Expedia Group CEO Peter Kern said Thursday (Feb. 8) that he will step down in May after four years in that role, having led the company as it rationalized its operations and optimized its IT footprint.
Kern and Expedia announced this move on the same day the global travel platform announced its fourth quarter and full year 2023 results.
“When this started, the idea was for me to come in for a period of time and sort of right the ship, put us where we want it to be, and then build the team and make sure we have the people to take it forward, for the next generation, as it were,” Kern said Thursday during the company’s quarterly earnings call.
Kern will be succeeded by Ariane Gorin, president of Expedia for Business at Expedia Group, effective May 13, the company said in a Thursday press release.
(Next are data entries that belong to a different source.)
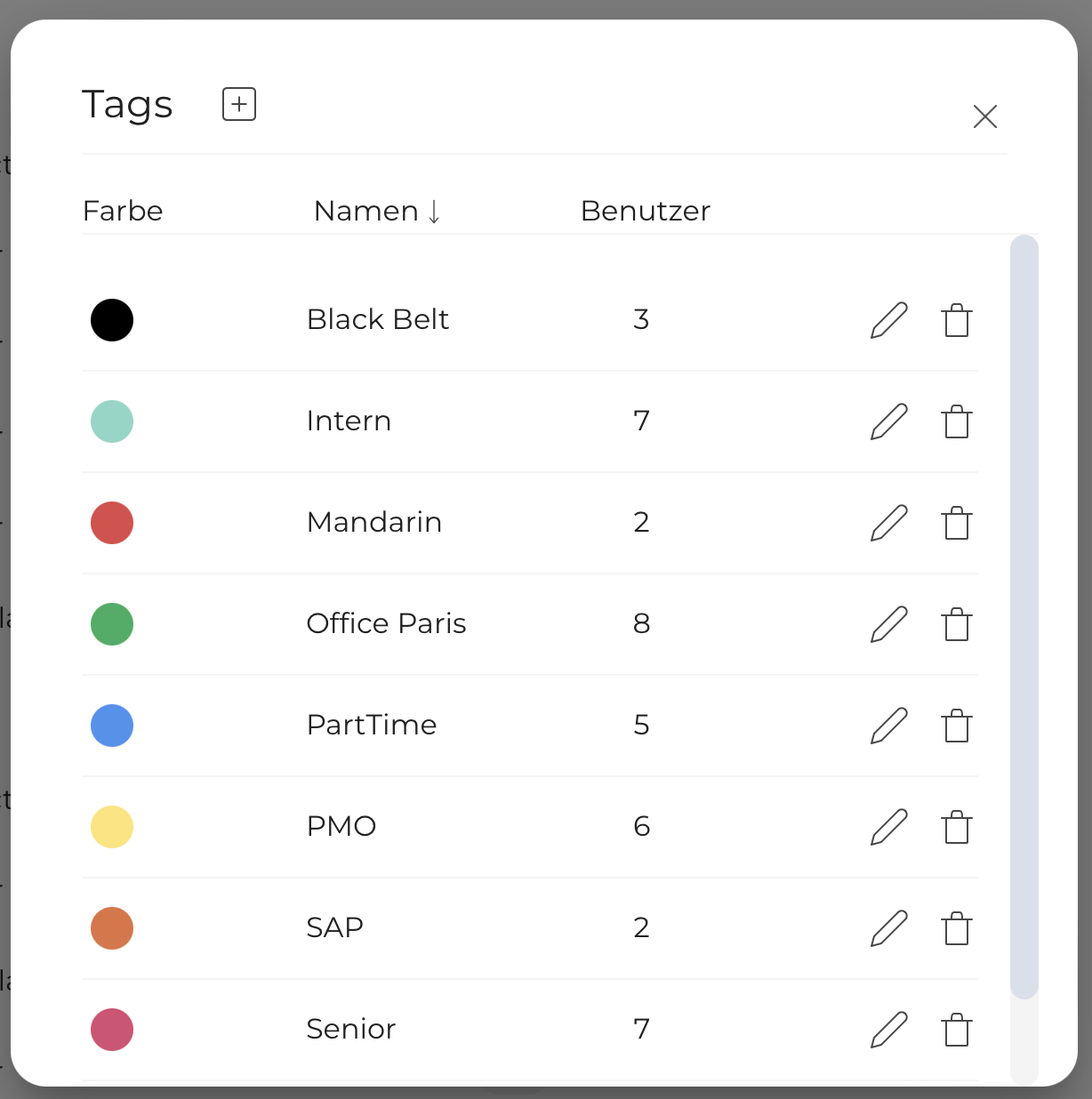Open the edit icon for Black Belt tag
This screenshot has height=1099, width=1092.
pyautogui.click(x=888, y=320)
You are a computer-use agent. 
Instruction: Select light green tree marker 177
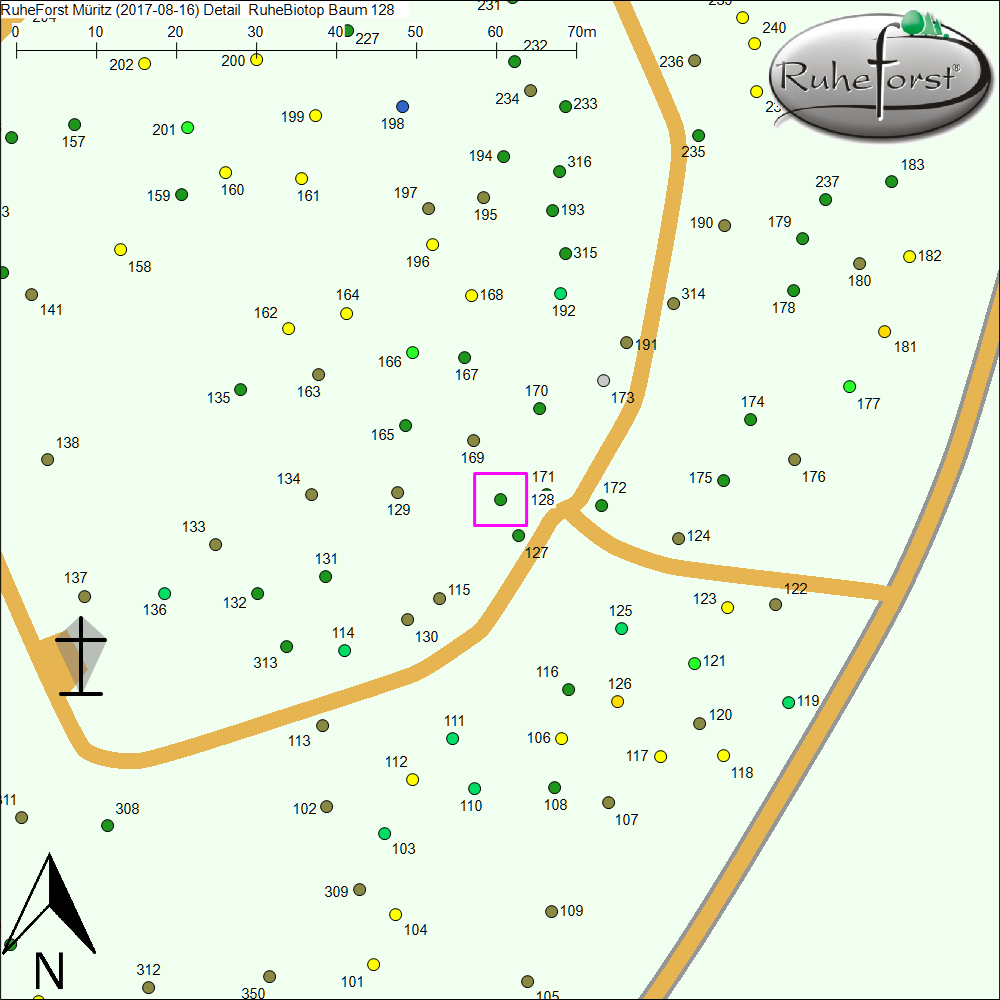[850, 387]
He will continue to serve as the company’s vice chairman and member of the board of directors.
Since Kern assumed the role of CEO in 2020, Expedia has rationalized its investments in more than 20 brands to three or fewer in every region, replaced its dependency on 76 different agencies around the globe with a single in-house marketing team, and shifted the company’s focus to acquiring and retaining the customers with the highest lifetime value (LTV) and return on investment (ROI), Kern said during the call.
The firm has also optimized its IT footprint by replacing 17 customer relationship management (CRM) systems with one that links all brands, reduced seven different loyalty stacks to one, and consolidated 13 machine learning (ML) platforms and four experimentation platforms into one, Kern added.
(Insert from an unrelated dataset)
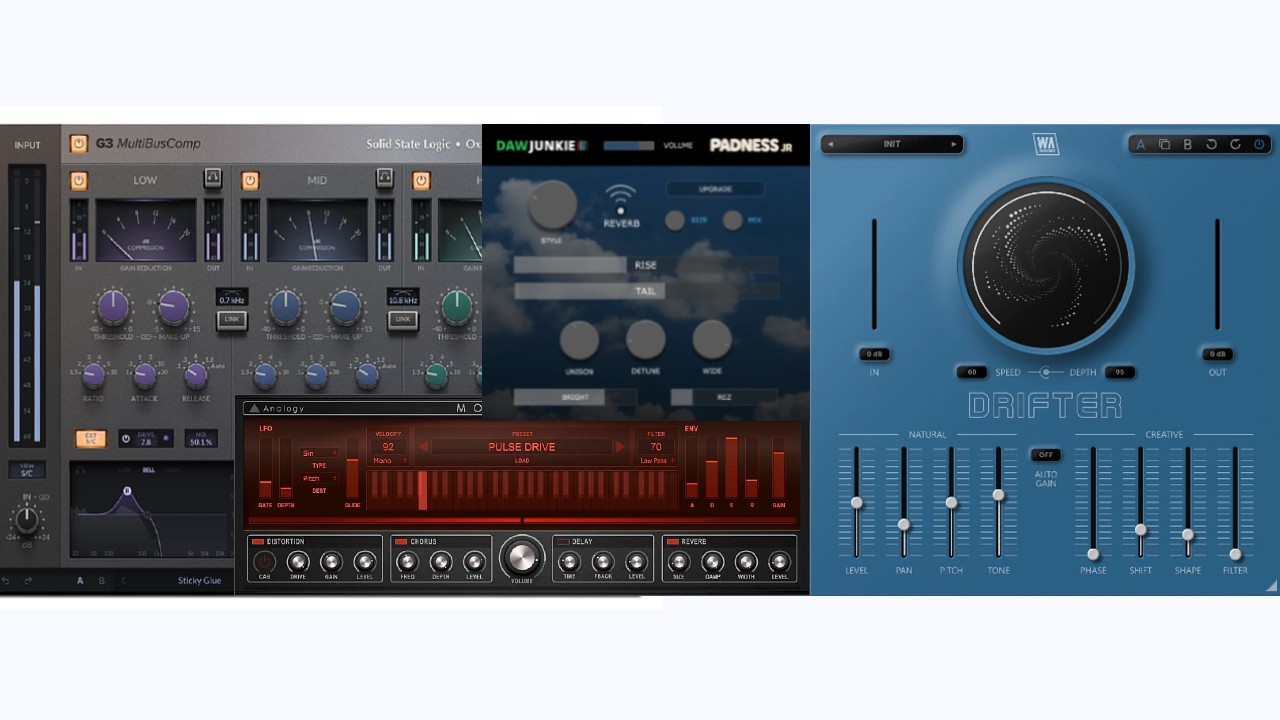
Task: Enable Auto Gain on Drifter
Action: [x=1046, y=455]
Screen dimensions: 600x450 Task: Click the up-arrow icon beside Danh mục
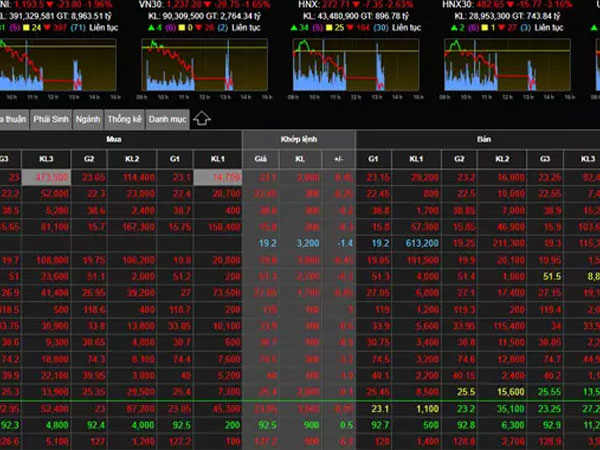[x=202, y=119]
“And, most importantly, all our brands are now on a single front-end stack with a unified test-to-learn platform that gives us the ability to rapidly launch tests and features across brands, platforms and geos,” Kern said during the earnings call.
This enables Expedia to drive faster feature deployment and better product performance, with projects that used to take months or years now taking only weeks or days, Kern said.
“It cannot be stated strongly enough: We are just at a completely different place technologically and the effects we have seen so far are only just scratching the surface of what is possible,” Kern said.
Looking ahead, Kern said Expedia will use its ML and artificial intelligence (AI) capabilities to target customers with the highest LTV, to increase its share of wallet with each customer by selling complementary items, to accelerate its global market expansion, and to boost productivity by doing more with less.
“The work we have done in improving our customer service operations is a great case study,” Kern said during the call. “By building better technology and self-service tools, we have both improved our NPS and created massive efficiencies, all while maintaining our best-in-class service. And generative AI will only accelerate this trend.”